# TASK GOAL
Please transcribe, word for word, only the lines from the one containing "Go back using the back arrow" through the last line of the records below, both included, and leave out every picture.

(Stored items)
*-*-*

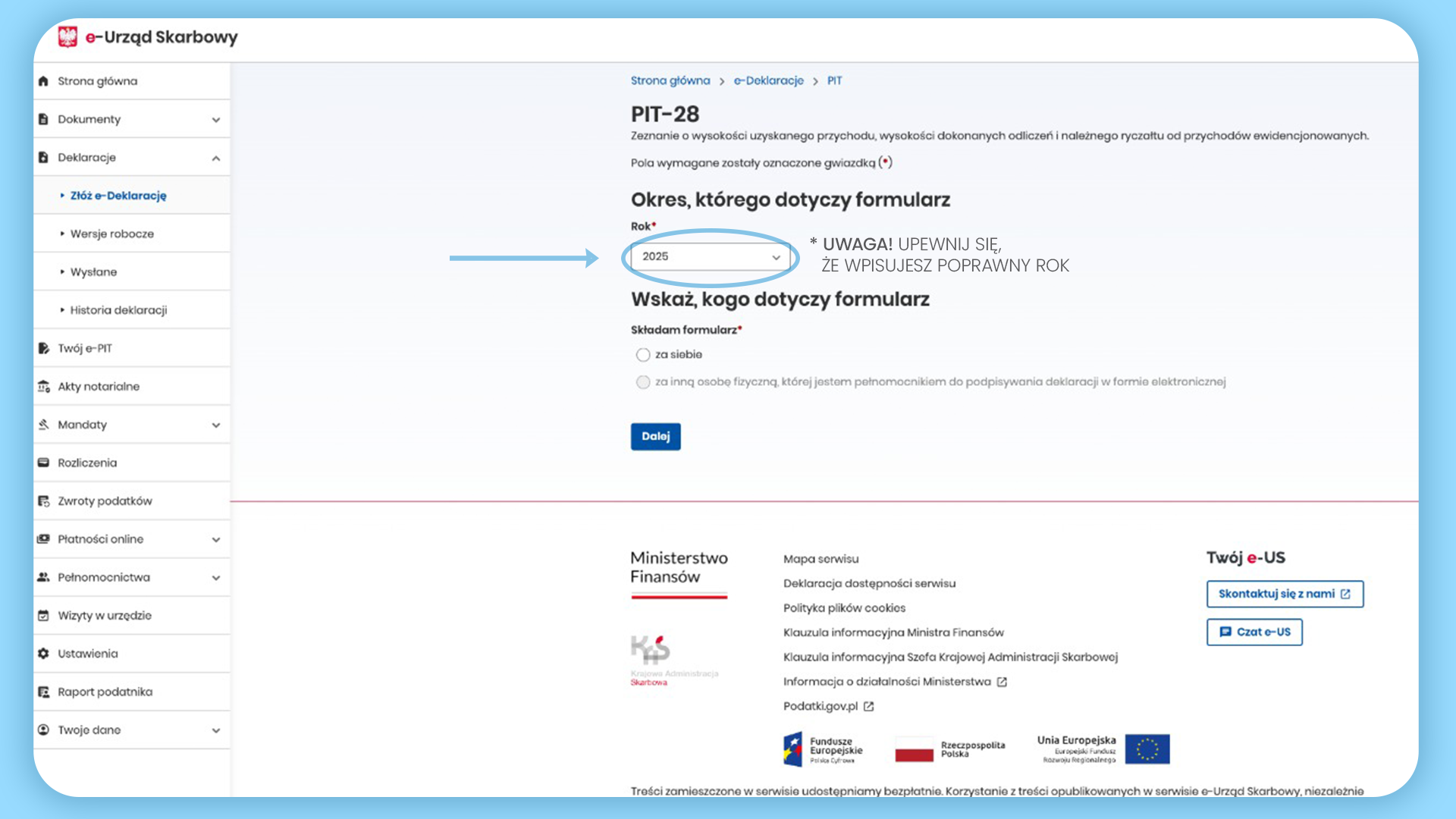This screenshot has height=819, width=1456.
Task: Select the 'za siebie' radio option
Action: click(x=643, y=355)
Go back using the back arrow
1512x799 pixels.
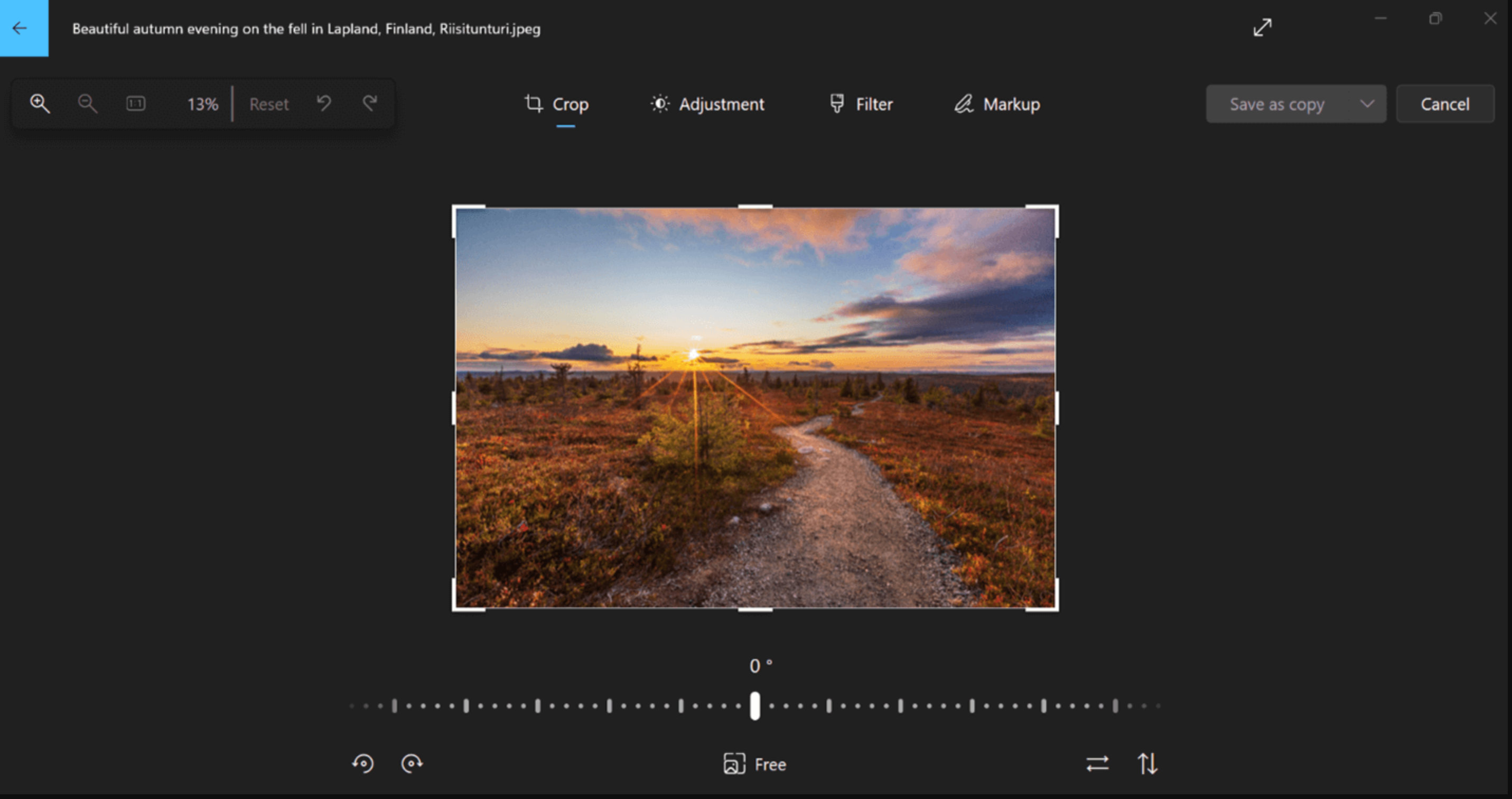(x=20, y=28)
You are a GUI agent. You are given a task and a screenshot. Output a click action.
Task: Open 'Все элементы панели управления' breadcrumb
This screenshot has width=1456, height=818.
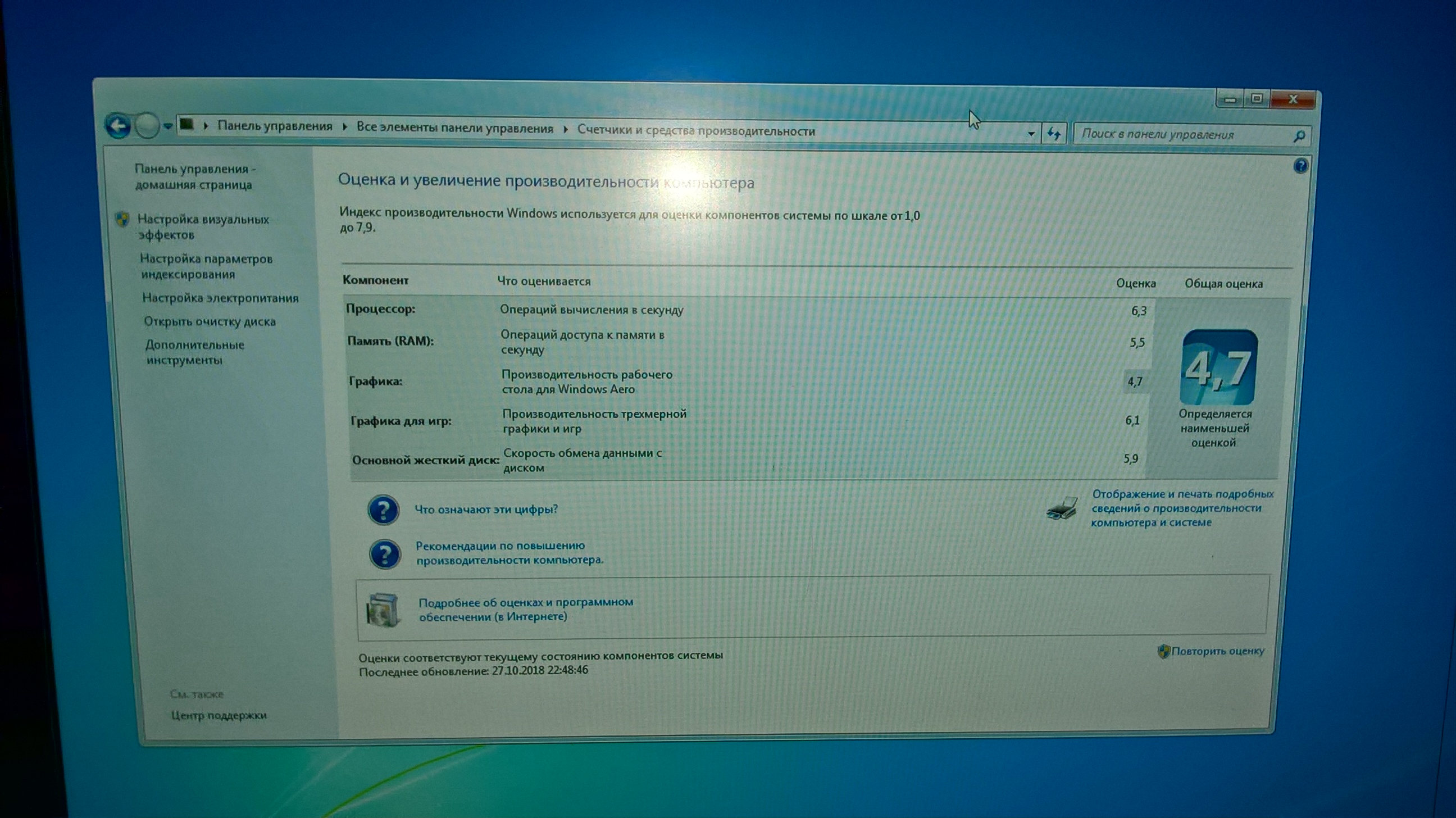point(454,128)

*-*-*

# SOLUTION TO THIS TASK
Go back using the back arrow
1512x799 pixels.
(x=20, y=28)
You are a GUI agent. You are given a task and a screenshot. Output a click action.
Task: Open 'Все элементы панели управления' breadcrumb
This screenshot has width=1456, height=818.
point(454,128)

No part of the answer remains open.